CHICAGO — The University of Chicago, home to more than 70 Nobel Prize winners since its founding by John D. Rockefeller in 1891, long ago established itself as one of the premier secular centers of learning and research in the nation.

What, then, accounts for the decidedly Catholic activities showing up there, at university-sanctioned events, these days?

E Workshops, lectures and symposia have focused on the encyclicals Fides et Ratio, Veritatis Splendor and Dominus Iesus and Sts. Catherine of Siena, Julian of Norwich, Edith Stein and Augustine.

E Talks have been given on Newman and modernity, evolutionary science and Catholic thought, and Catholic faith and the secular academy.

E Francis Cardinal George has spoken on campus some half dozen times since his appointment to the archdiocese in 1997.

E This November, scholars will be joined by the bishop of Stockholm, Anders Arborelius, in a conference on “Word and Image in Christian Prayer and Worship,” to be held off campus at Holy Name Cathedral.
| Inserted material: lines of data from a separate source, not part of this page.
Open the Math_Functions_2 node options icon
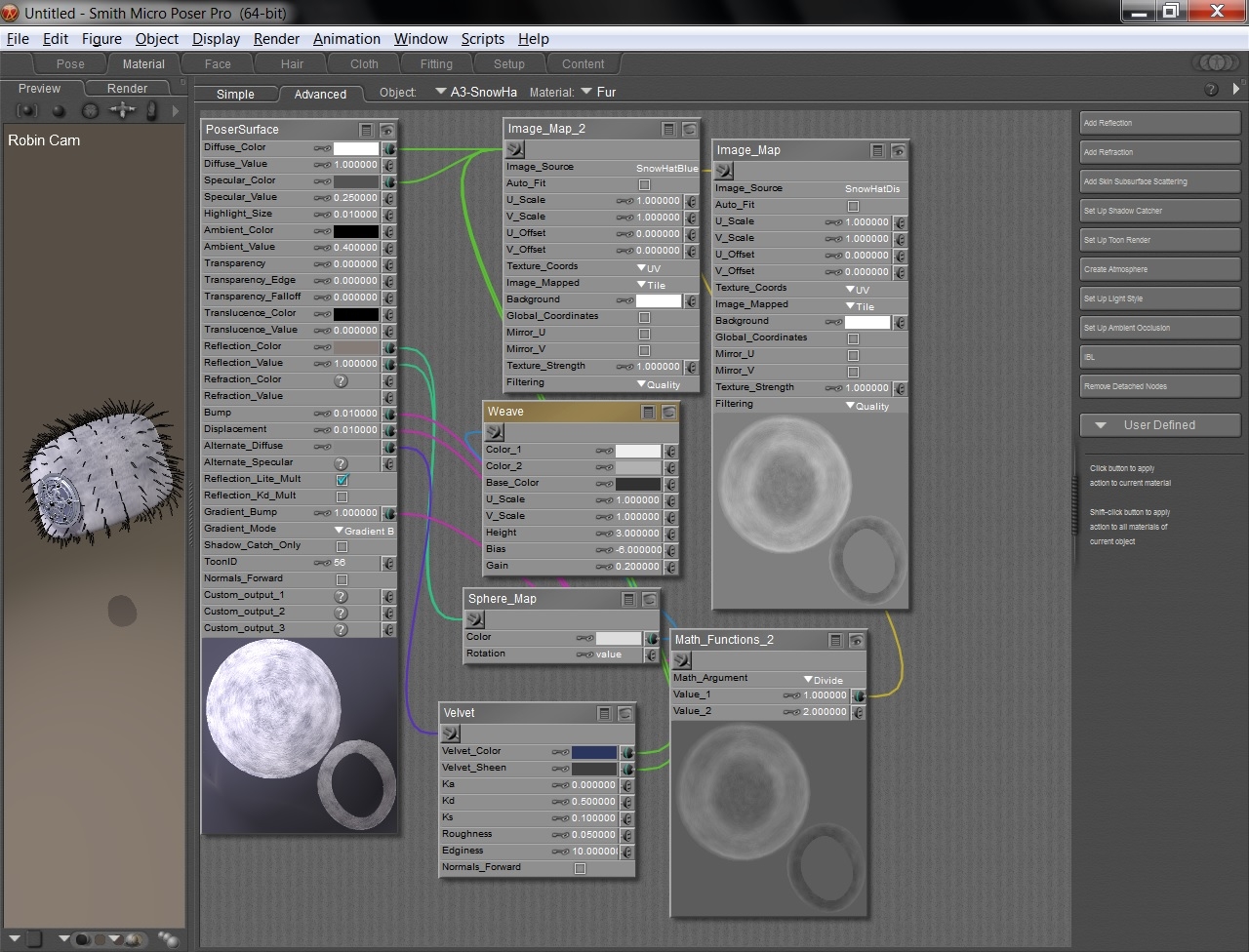Screen dimensions: 1249x952 [x=835, y=640]
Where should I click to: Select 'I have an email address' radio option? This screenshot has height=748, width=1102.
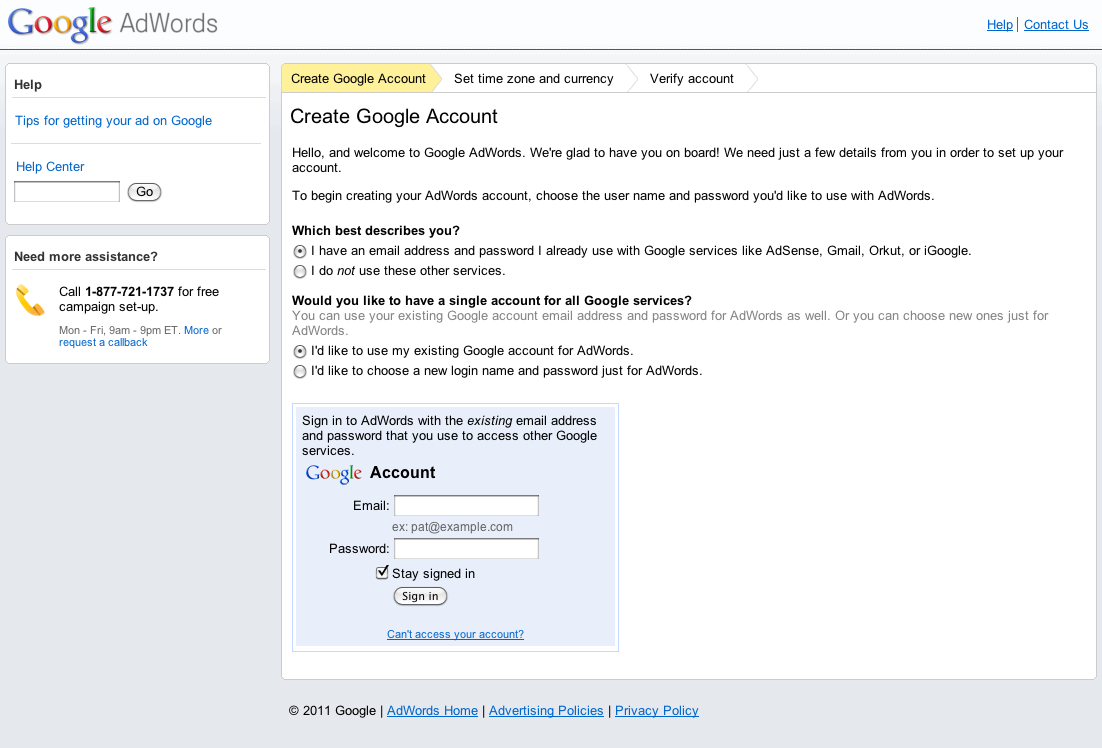(x=300, y=251)
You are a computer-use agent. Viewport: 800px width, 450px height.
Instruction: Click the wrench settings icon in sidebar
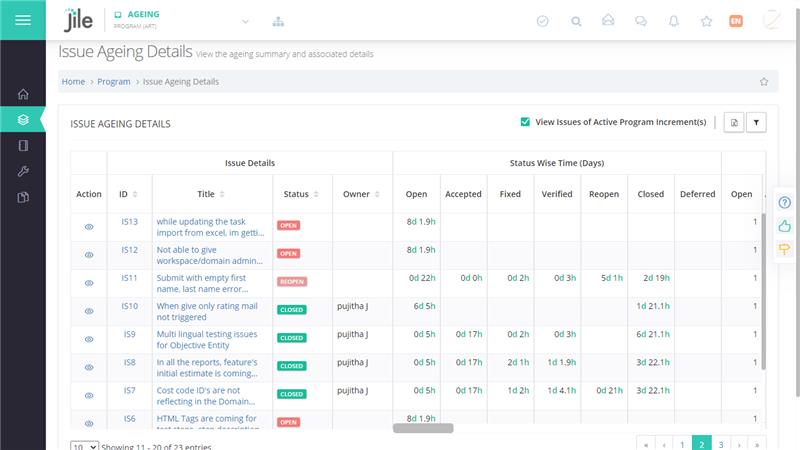pos(23,171)
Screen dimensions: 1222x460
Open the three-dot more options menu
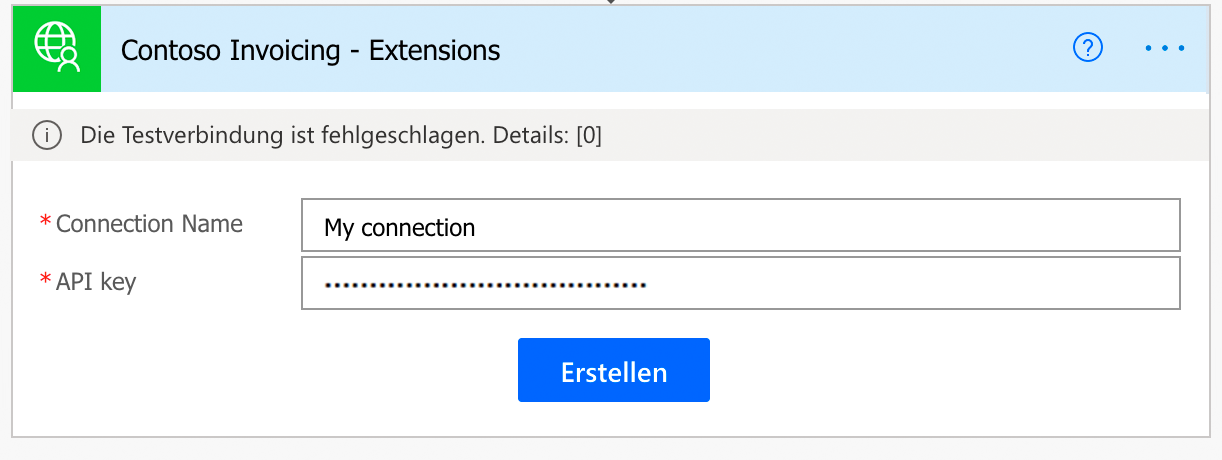(1165, 48)
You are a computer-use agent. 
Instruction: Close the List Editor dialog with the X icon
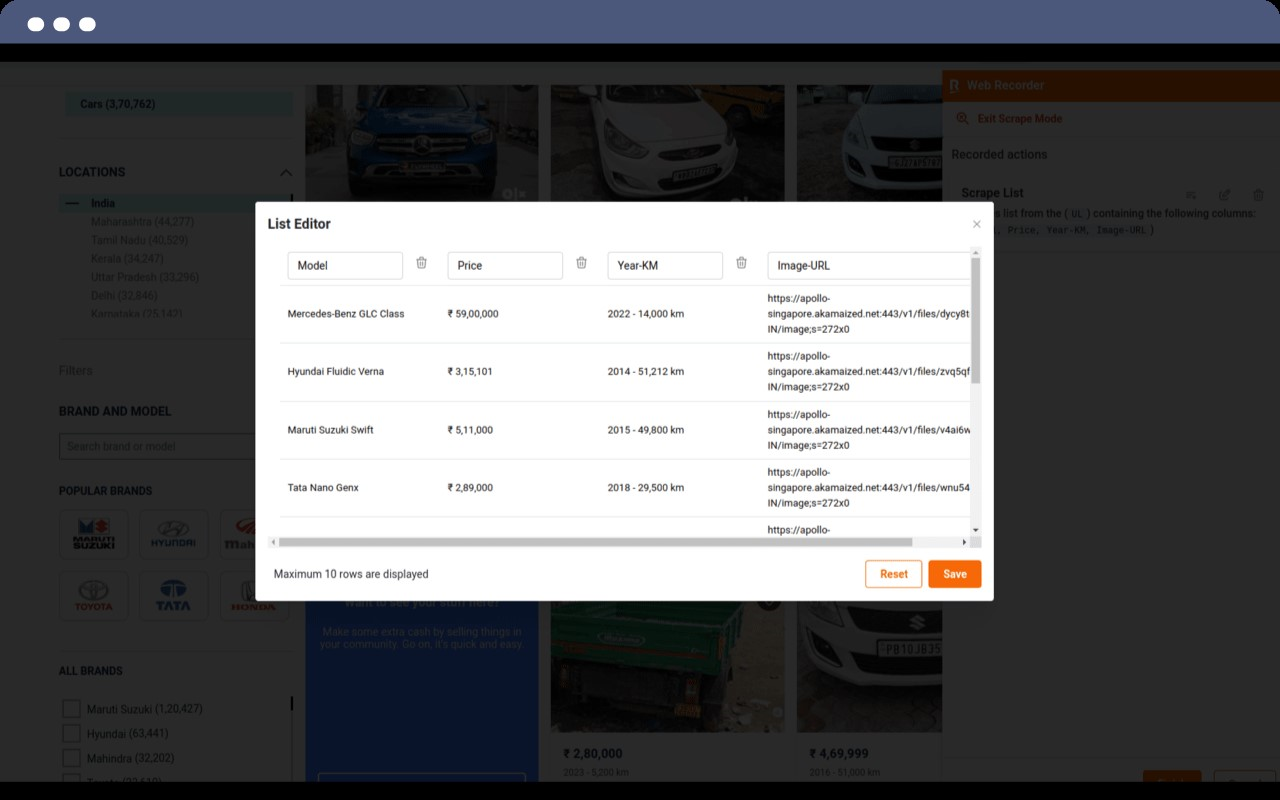coord(976,224)
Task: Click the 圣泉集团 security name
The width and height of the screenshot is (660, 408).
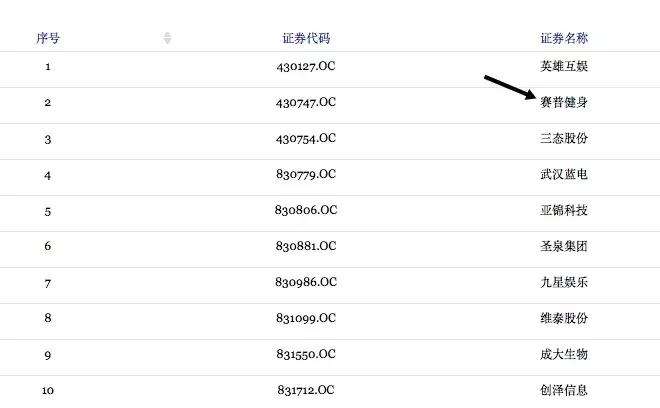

And then there are the Catholic scholars arriving as visiting fellows, a new program in liberal arts and the Catholic tradition, a developing regional Catholic program on science and religion, ongoing campus lectures on the Church Fathers, and sacred study groups modeled on lectio divina, the practice of silent, prayerful contemplation of Scripture.

What's going on in Hyde Park?

This unlikely revival of the Catholic intellectual tradition in a profoundly secular setting is being spurred primarily by the Lumen Christi Institute, a group of scholars who, according to their charter, seek to promote “the study of Catholic faith, thought and culture at the University of Chicago and throughout the surrounding region.”

Formally established in 1997 as an independent institute of Catholic thought, Lumen Christi is the first of its kind and the inspiration for two similar new institutes, at the University of Virginia and the University of Illinois at Urbana-Champaign.

A Lively Experiment

In short, the Lumen Christi Institute works to engage top scholars and graduate students in an ongoing discussion of knowledge and truth. It began “almost by accident,” says its president, Paul Griffiths, formerly a professor at the university's Divinity School who has since been appointed to head a new program of Catholic studies at the University of Illinois at Chicago.

“Back in 1997, a few graduate students and a couple of faculty at the University of Chicago were vaguely talking about the need and the opportunity to sponsor some events that would create a forum for Catholic intellectual life at the university,” says Griffiths. “At the time there existed nothing that presented the Catholic intellectual tradition as a lively option.”

From those conversations, there developed a slate of study groups and lectures, notable for their high scholarly quality, says Thomas Levergood, a co-founder and graduate of the University of Chicago who directs the Lumen Christi Institute from its offices at Calvert House, the university's Catholic ministry center.

Gifted with a small but symbolically meaningful grant from Cardinal George, who serves as its episcopal moderator, the Lumen Christi Institute receives no ongoing financial support from the archdiocese, choosing to be “a gift to rather than a beneficiary of” the local Church, says Griffiths.

The institute is also legally separate from the university but “culturally (is) deeply involved,” explains Levergood. One of the speakers at a recent symposium was Don Randel, president of the university and a scholar of the liturgical music of medieval Christian Spain.

The institute's time has come for three reasons, according to Levergood.

First, most Catholics who attend universities, perhaps as many as 90%, will attend not Catholic universities, but secular universities, both public and private.

Second, Catholics are present in these universities also as teachers and researchers.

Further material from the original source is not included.